Na opinião do historiador, “os mais discretos” são os mais preocupantes, fazendo referências ao governo húngaro liderado por Viktor Orbán.

“Conheci bem, por dever de ofício, um desses casos, dos autoritários mais competentes, dos mais inteligentes. Hoje nesse país há rádios, jornais e televisões que foram fechados, universidades que foram expulsas, milhares de adversários estão fora do país, todos os tribunais e autoridades independentes foram capturadas, e apesar do discurso anticorrupção do início — ou se calhar por causa dele — o genro, o irmão e o pai e até amigos de infância do primeiro-ministro tornaram-se dos homens mais ricos do país, à conta dos fundos europeus que todos pagamos”, descreveu.

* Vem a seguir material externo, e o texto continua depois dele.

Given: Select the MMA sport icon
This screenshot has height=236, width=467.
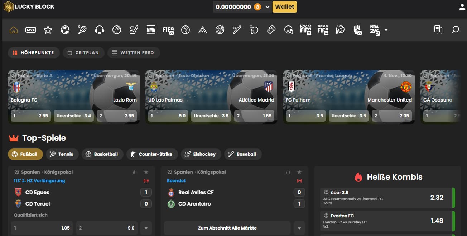Looking at the screenshot, I should pos(151,30).
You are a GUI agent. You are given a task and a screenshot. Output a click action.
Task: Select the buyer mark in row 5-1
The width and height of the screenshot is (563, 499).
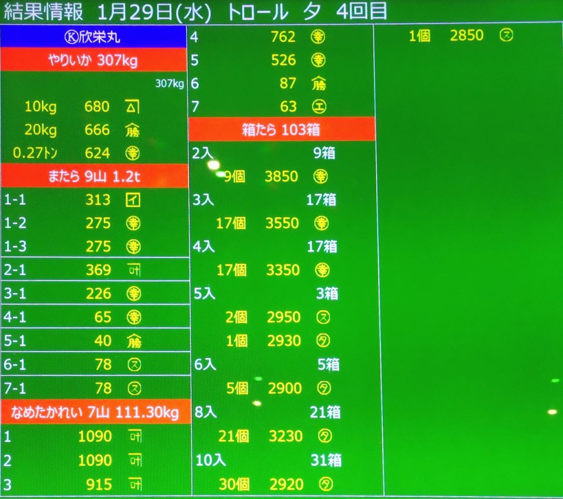point(133,342)
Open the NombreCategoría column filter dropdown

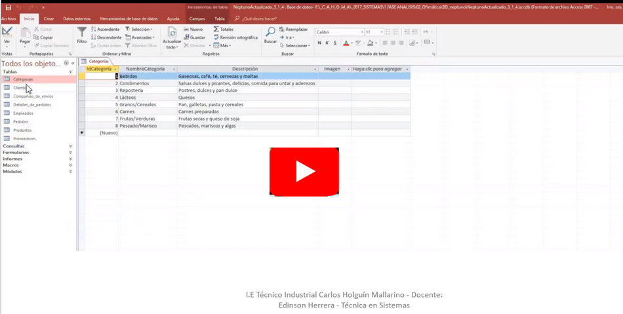[x=174, y=69]
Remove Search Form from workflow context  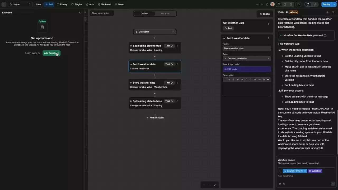tap(305, 171)
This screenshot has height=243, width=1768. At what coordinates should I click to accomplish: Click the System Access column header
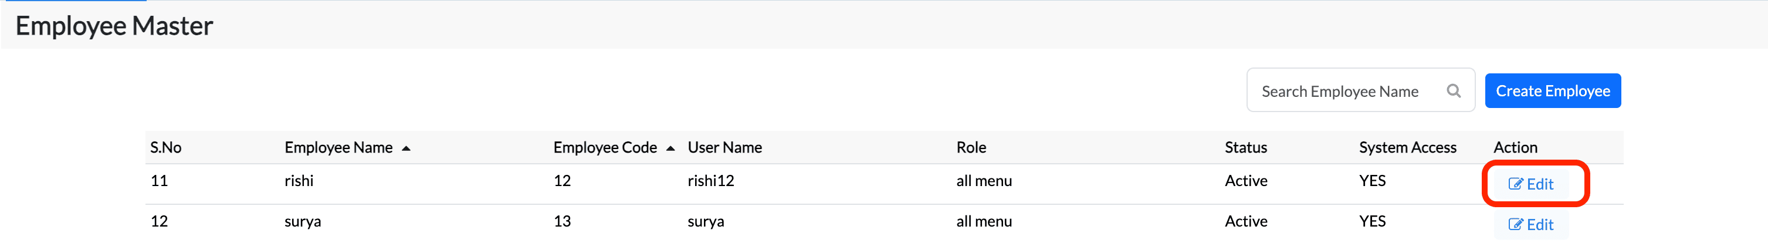[x=1407, y=148]
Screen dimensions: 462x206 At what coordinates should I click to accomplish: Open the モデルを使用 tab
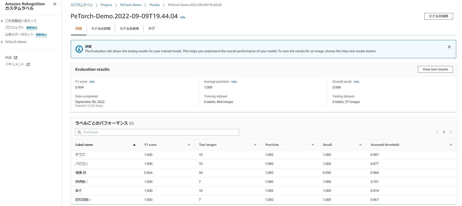tap(129, 29)
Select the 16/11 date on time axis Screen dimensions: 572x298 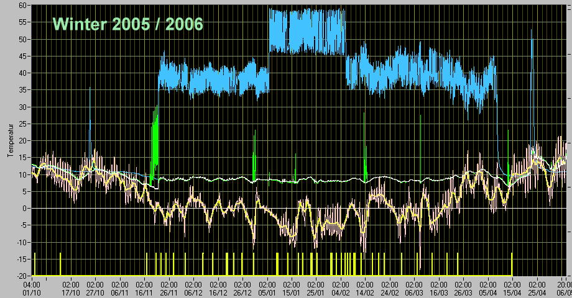tap(144, 292)
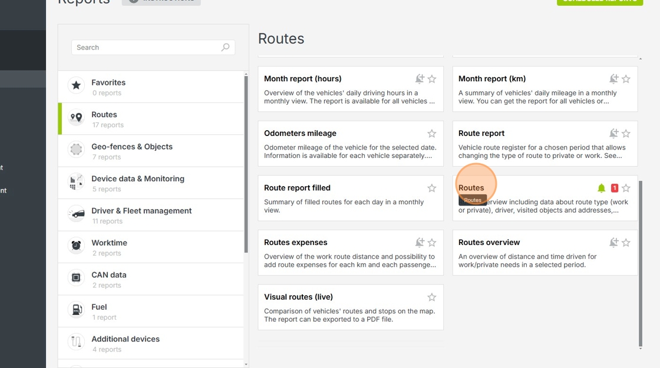The image size is (660, 368).
Task: Click the Worktime alarm clock icon
Action: pyautogui.click(x=76, y=246)
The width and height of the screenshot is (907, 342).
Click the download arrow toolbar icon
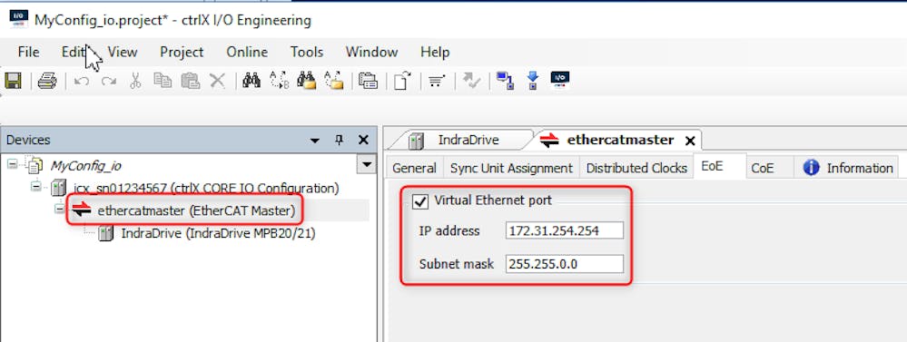point(533,81)
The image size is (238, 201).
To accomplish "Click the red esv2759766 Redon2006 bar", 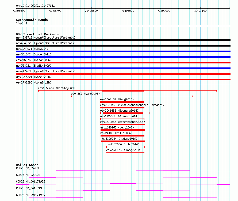I will click(x=123, y=63).

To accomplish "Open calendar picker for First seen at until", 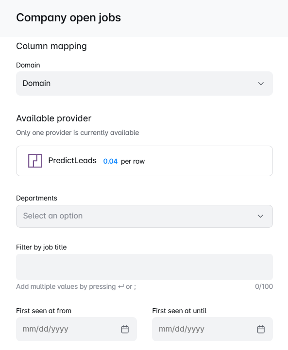I will (x=261, y=329).
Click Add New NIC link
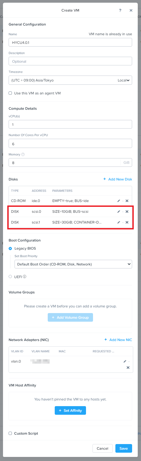Screen dimensions: 141x461 (118, 340)
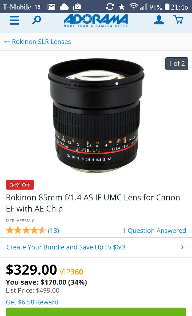Tap the Adorama logo
This screenshot has width=192, height=316.
[x=96, y=21]
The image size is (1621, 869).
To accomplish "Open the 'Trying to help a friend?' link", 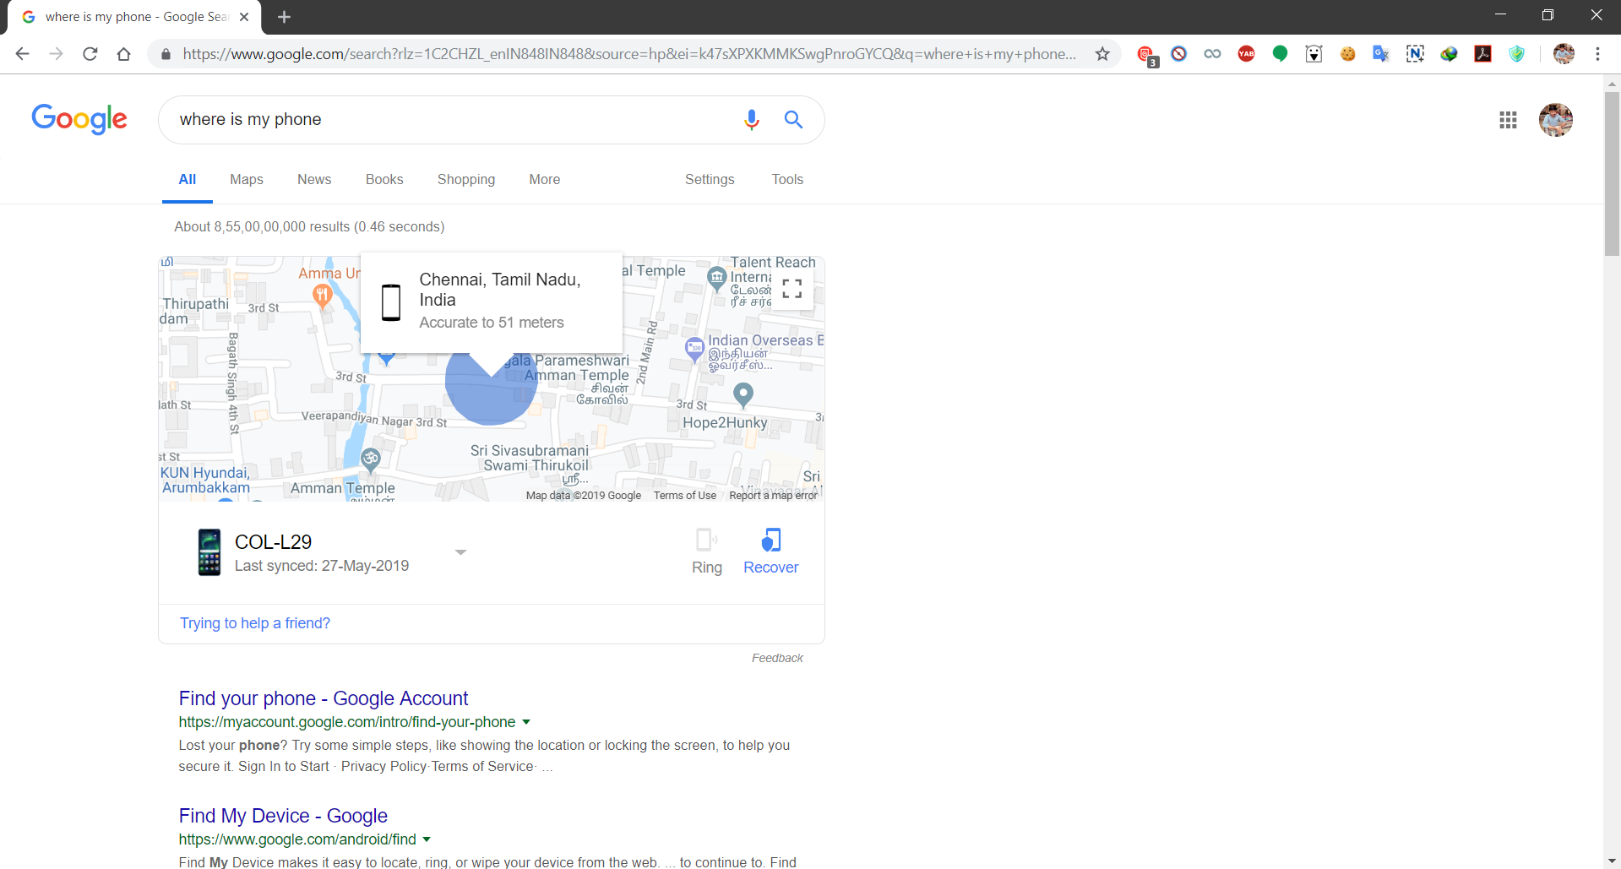I will [x=254, y=623].

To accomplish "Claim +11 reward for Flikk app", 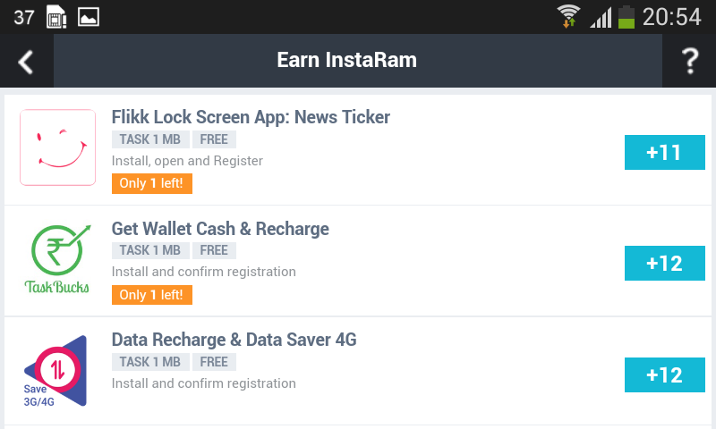I will pos(664,153).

Tavares referiu ainda que recentemente, em fevereiro, a Presidente da República da Hungria, visitou a Assembleia da República e “ninguém protestou”.

“Ninguém protestou e toda a gente soube respeitar, porque o sentido patriótico, de responsabilidade e de Estado, para a grande maioria de nós, ainda não é opcional”, afirmou, numa ‘farpa’ aos críticos da presença do presidente brasileiro, Lula da Silva, no parlamento português.